Henry grimaced, lowering his eyebrows in an exaggerated frown. Coarse russet hairs straggled out from his brows, haphazard, messy, giving him the look of a farmhand, as opposed to a cousin of the king. A roar of ribald laughter broke out from the soldiers below and he paused, allowing the noise to die away before he answered, ‘Well, my lady Katherine, I have to tell you, it wasn’t easy, was it, Gilan?’
Matilda sensed, rather than saw, Gilan’s slight shake of his head. Then saw her sister’s face, her profile clenched, delicate jaw rigid with pain.
‘Katherine...?’
Henry’s story faltered to silence as he turned to observe his hostess. Katherine’s face was set in an expression of sheer horror, her mouth screwed up, as if braced against an unknown onslaught, her eyes squeezed tight. The blood had drained from her lips.
‘Katherine...!’ Matilda shot up from her seat, turning abruptly to push past Gilan in a desperate attempt to reach her sister. Her hip brushed against him, the soft curve of flesh beneath her gown yielding against his upper arm. He drew a sharp unsteady breath.
‘For God’s sake, woman! What’s the matter with you?’ John shouted at his wife, at her rounded eyes that stared unseeing straight ahead, at her skin: red and sweating. He threw down his napkin into the middle of the table, a flare of annoyance crossing his portly face. ‘I’m so sorry about this, my lord...’ he inclined his head towards Henry ‘...she’s not normally like this. It must be the shock of today.’

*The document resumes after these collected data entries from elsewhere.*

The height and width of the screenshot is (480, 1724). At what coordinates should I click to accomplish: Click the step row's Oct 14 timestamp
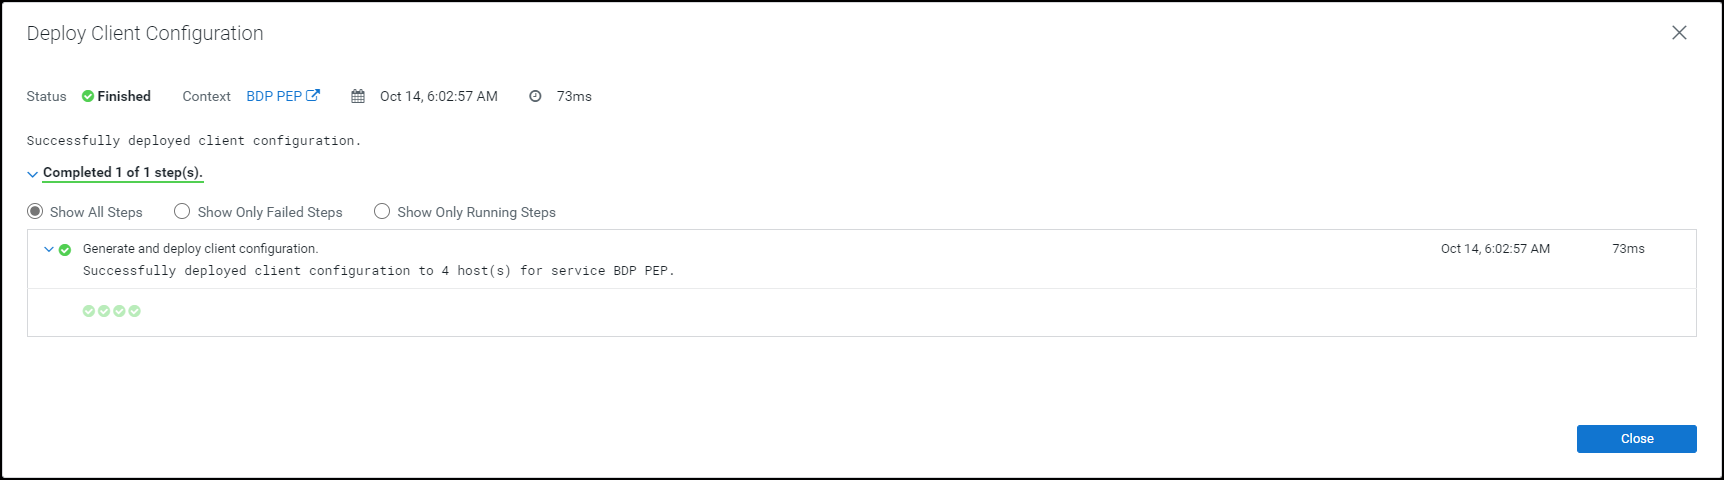(x=1495, y=249)
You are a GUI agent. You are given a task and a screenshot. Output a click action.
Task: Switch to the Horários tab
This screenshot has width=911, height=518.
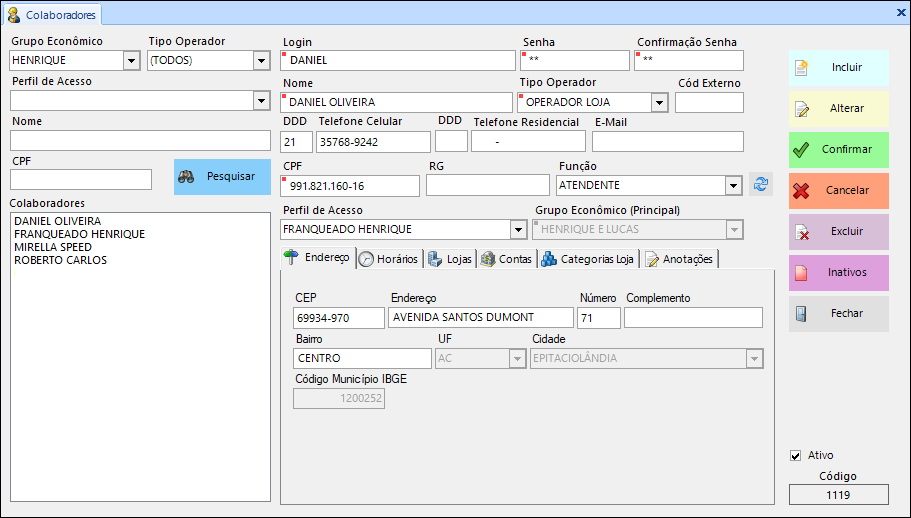[389, 259]
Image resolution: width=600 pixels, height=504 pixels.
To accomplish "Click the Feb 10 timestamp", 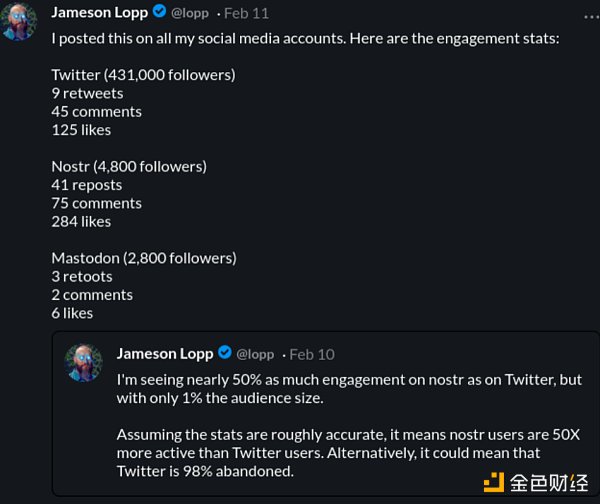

Rushing to Katherine’s side, Matilda saw the growing puddle of water beneath her sister’s seat, the sopping hem of her gown, watched her hands grip the armrests of the chair. ‘She’s in labour, John,’ Matilda bent down to murmur in John’s ear, laying one hand on her brother-in-law’s forearm.
‘What? What are you talking about? It’s too soon, isn’t it?’ John babbled, his fetid breath wafting over her, his face contorting into a look of sheer horror. His lips curled at the water spreading across floorboards, staining the wood. ‘What on earth is that horrible mess?’
‘Her waters have broken, John. We need to carry her upstairs!’ Matilda’s voice was more urgent now. She bit down hard on her bottom lip, forcing herself to think logically, clearly, against the brimming tide of fear pushed around the edges of her consciousness, a push of bulging breath expanding her lungs. She couldn’t, wouldn’t panic!
‘Take her away, then!’ John hissed at her. ‘This is so mortifying! Get her out of here!’ He fluttered his hand at Matilda, in the manner of dismissing a servant. A dull red flooded his pouched cheeks.
Aghast at his lack of assistance, Matilda gawped at him, her arm slung across Katherine’s back. Her sister was panting now, fingers fixed around the edge of the table, trying to subdue the cramping waves of pain.
‘John, you need to carry her!’ Matilda squeaked at the bullish back of his neck, hating him, horrified by his ignorance, his sheer stupidity. Did he truly mean for Katherine to deliver her baby here, in the great hall, in front of all these men? ‘There’s no way she can walk!’
‘With the state my leg’s in at the moment? You know I’m injured! Ask one of the servants to do it!’ John raised his eyebrows at Henry in mute apology, who was observing the whole proceedings with a bemused, drunken demeanour. ‘Women, eh?’ John burped loudly, shaking his head with a nonchalant, unconcerned air. ‘What can you do with them? Always some little problem to deal with!’
‘Let me help you.’ A low, velvety voice cut across Katherine’s stifled gasp. Gilan appeared at Matilda’s side, bending down over her sister, bright hair falling across his forehead, wayward. Katherine made no demur as he shifted her rounded body up into his arms, levering her easily out of her chair.